Institute of Medicineが、"Retooling for an Aging America: Building the Health Care Workforce"というレポートを公表した。これからBaby Boomersが高齢者の仲間入りをしていく中で、高齢者医療の専門医が不足する、との警告を発している。ポイントは次の通り。
  1. 現 状
    1. Baby Boomers(1946〜1964年生まれ)は7800万人いる。最初の世代が3年後(2011年)に65歳に到達し、2030年にはすべてのBaby Boomersが65歳となる。これは、2005年の65歳以上人口の倍近くとなる。

    2. 現在、高齢者医療の専門医は7,128人いるが、これは高齢者2,500人に1人の割合となる。

    3. ところが、2030年までには約36,000人の高齢者医療専門医が必要となる。

  2. 問題点
    1. 収入格差がある。一般の内科医の平均年収が$175,000なのに対して、高齢者医療専門医は$163,000しかない(2005年)。他の分野の医者であればもっと高額の報酬を得ている。

    2. 診療報酬が低い。

    3. 慢性疾患の管理よりも、短期の対処療法に焦点があたりがち。

    4. 予防診療が(Medicareの)対象になっていない。

    5. 直接ケアをする補助要員の転職率が高い。

    6. 家族の知識が不足している。

  3. 政策提言
    1. 高齢者医療専門医を増やす。

    2. 一般の医師、看護士にも高齢者医療の訓練を行う。

    3. 高齢者医療の診療報酬を高める。

    4. 直接ケアをする補助要員への支援策を検討する。

    5. 高齢者ケアを行う学生への優遇ローンを提供する。

こうした動きを受けて、政治の方でも動きがあるようだ。Baucus上院議員が、「高齢者医療専門医を増やしたい」と運動しているほか、AARPが、Boxer上院議員Collins上院議員が提出している法案(S 2708)の成立を支援している。

4月18日 MA州皆保険のペナルティ Source : Individual Mandate Penalties for Tax Year 2008 (Department of Revenue)

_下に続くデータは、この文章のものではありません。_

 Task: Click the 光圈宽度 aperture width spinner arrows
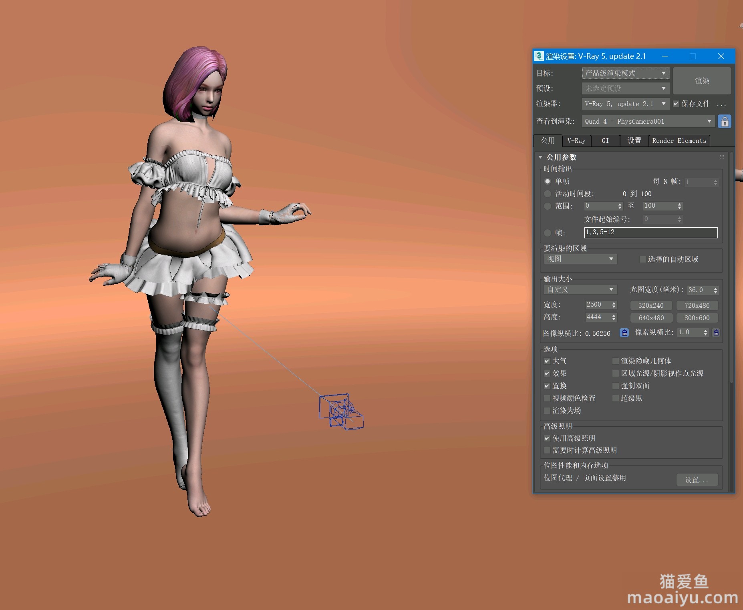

MA州の皆保険法が、いよいよ本格的な施行となる。2008年から、保険加入していない場合のペナルティが大幅に引き上げられるためである(「Topics2006年4月10日 Massachusetts州の皆保険法案」参照)。

上記sourceによれば、保険非加入に対するペナルティの基本的な考え方は次の通りである。
  1. 18歳以上の成人が購入可能な保険に加入していない場合、ペナルティの対象となる。

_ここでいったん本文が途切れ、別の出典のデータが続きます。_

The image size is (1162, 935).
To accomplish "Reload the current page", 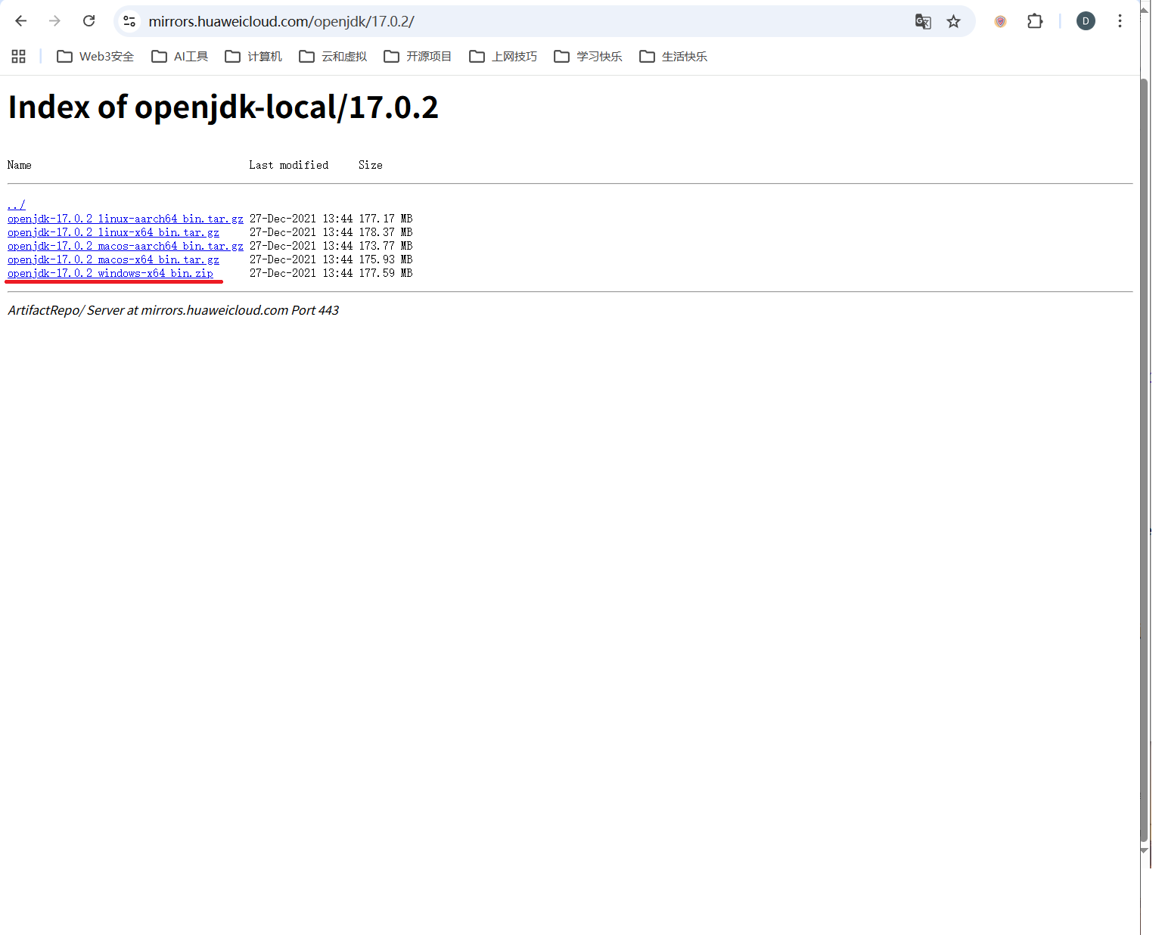I will click(89, 21).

  2. 月ベースで加入/非加入を判断し、ペナルティを課す。

  3. ペナルティの水準は、年収に応じて、Connectorで定めた保険料の50%を超えないこととする。

  4. 子供の有無に拘らず、夫婦の場合には、「個人のペナルティ」×「夫婦の非加入者の数」とする(つまり、子供はカウントしない)。
具体的な数値は、上記sourceを参照いただきたい。

これまでもMA皆保険法の無保険者対策効果について疑問があるとの意見が出ている。しかし、当websiteでは、このペナルティが充分州民に認識される2009年からの動向で有効性を判断すべき、との立場を取っている(「Topics2007年11月27日 MAが試金石?」参照)。これから1年間の州民の動向が注目されるところである。

4月16日 CalPERSの開放 Source : Governor: Open CalPERS doors (sacbee)

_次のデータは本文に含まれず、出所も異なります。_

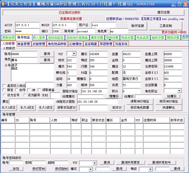Tick the 禁言 checkbox
The image size is (189, 173).
[x=4, y=90]
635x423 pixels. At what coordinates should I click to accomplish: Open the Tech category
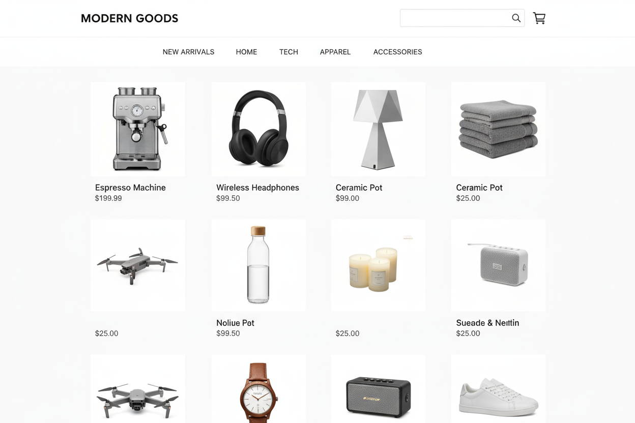tap(288, 52)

久々にシュワ知事が動き出した。CA州議会下院で、CalPERSを通じて州民にIRA設定を認めようとの法案(AB 2940)が審議されている。

ポイントは次の通り。
  1. 退職プランを持っていない企業とその従業員について、CalPERSに個人勘定(IRAs)を設定することを認める。

  2. ポータビリティを確保する。

  3. IRSから認可が下りれば、運営コストは勘定の所有者により負担されることとなり、州税は使われない。

  4. 給与からの天引きを認める。
退職プランを持っていない企業にCalPERSの「ひさし」を貸そう、という訳である。

シュワ知事は、この法案をサポートするとの表明を行っている。医療保険改革で挫折した同知事にとって、失地挽回のチャンスである(「Topics2008年1月29日 加州皆保険法案否決」参照)。

このような動きに対して、当のCalPERSは、様子見の態勢である。過去、シュワ知事との確執(「Topics2005年4月12日 加州知事の挫折」参照)があっただけに、警戒感を持っているようだ。

一方、労働組合のSEIUは、この制度がCalPERSの体力を削ぐことがないことを前提に、賛成の立場を表明している。

州政府職員の年金基金が「ひさし」を貸すという試みは、いくつかの州で検討されているらしいが、CA州が先頭を切って具体化の議論を開始したようだ。また、しばらくはシュワ知事の登場回数が増えそうだ。